Pour le moment, en dehors des vautours de
la spéculation comme Soros, les divers fonds de placement US et Moyen-Orientaux
(Arabie Saoudite, Qatar, Barhein, etc.), les banques anglaises ou étrangères qui
semblent faire d’énormes bénéfices en jouant sur la chute drastique de la
bourse de Londres, on ne peut strictement rien dire des modalités de ce divorce,
de la manière dont la séparation va se faire et des effets tant en
Grande-Bretagne que sur la machine UE elle-même. En revanche, puisque j’écris
depuis Bucarest, il est très révélateur de noter les réactions d’une majorité d’intellectuels :
tant nombre d’intellectuels de droite que de gauche ont développé les arguments
de leurs patrons de droite et de gauche occidentaux leur ont fourni clef en
main et qui sont, de fait, à peu près les mêmes. Ce sont les imbéciles
analphabètes, les pauvres sans études supérieures qui sont tombés dans le piège
populistes que quelques politiciens démagogues leur ont tendu. Une fois encore
on nous livre ici la version du mauvais peuple soumis à des élites démagogues…

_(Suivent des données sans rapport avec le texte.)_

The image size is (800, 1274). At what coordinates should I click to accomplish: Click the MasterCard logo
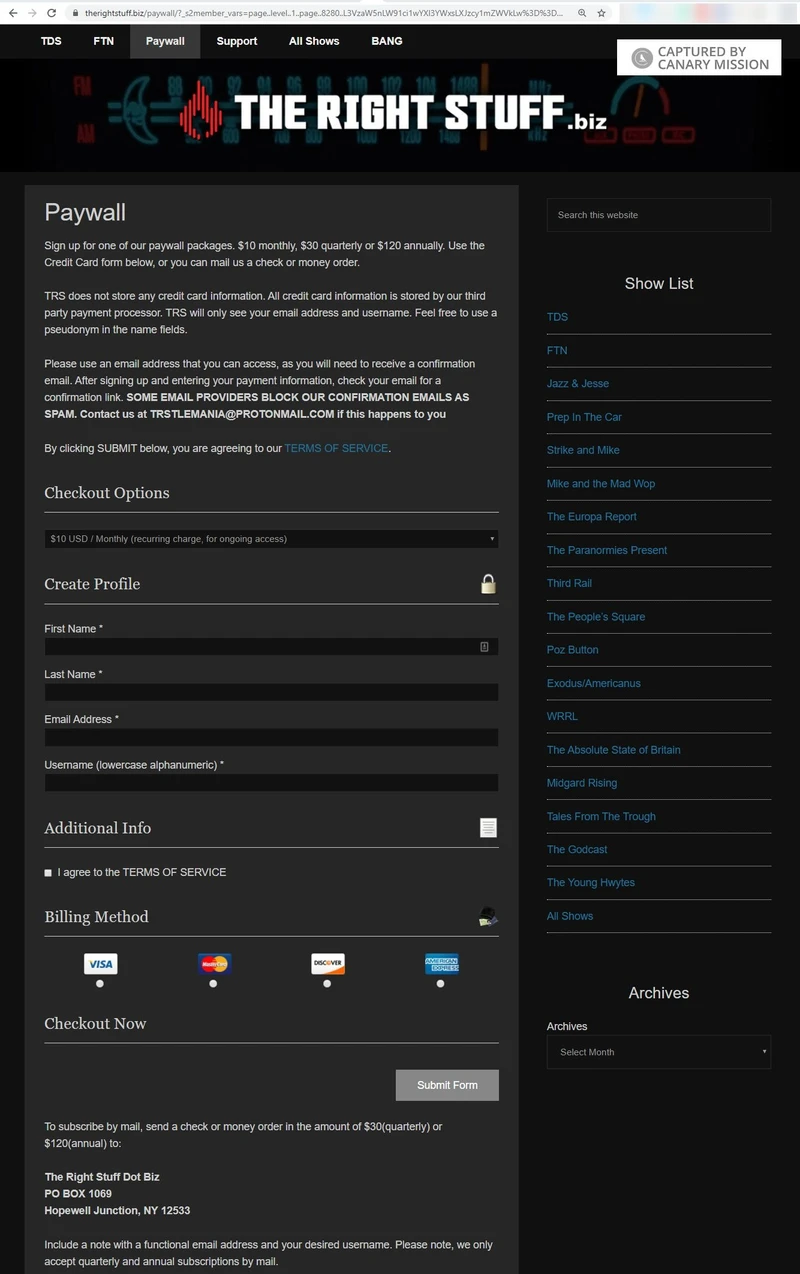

Ce qui veut dire qu’on nous livre la énième version, présentement éventée, du
slogan : le peuple est mauvais, il faut changer le peuple, voire lui
interdire de voter. Voilà qui me fait penser aux diverses versions staliniennes
de pouvoirs incapables de comprendre les demandes légitimes du peuple. En effet
la commission de l’UE se comporte de manière proche de celle du Comité centrale
du Parti communiste de l’Union soviétique comme l’a remarqué l’ancien dissident
soviétique Bukowsky. Et pourtant, le peuple a de justes raisons de ne plus
accepter cette Union qui le paupérise de manière absolue et qui confisque le
pouvoir de décision entre les mains d’une bureaucratie non élue qui n’a de
compte à rendre qu’à ses maîtres.
Je ne suis point conservateur ni proche
du Labour dans version crapuleuse blairiste, mais je ne peux qu’admirer dans un
premier temps le discours du Premier Ministre Cameron qui en annonçant sa
démission a fait savoir à son successeur qu’il lui faudra dans les négociations
qu’il entamera avec la commission de Bruxelles, ne jamais oublier la volonté
que le peuple a fait connaître au travers de son vote. Si la démocratie est le
résultat de la volonté générale, il convient de remarquer que c’est un
conservateur anglais qui l’applique sans état d’âme, alors que les Français,
les Italiens, les Espagnols et les Allemands continuent d’imposer une politique
de plus en plus impopulaire, préparant non pas des votes, mais des révoltes.
Certes la lutte des classes demeure en Grande-Bretagne et ce vote est bien loin
de l’annihiler, il s’empêche, avec le discours de Monsieur Cameron, la lutte de
classes se présente avec une certaine classe.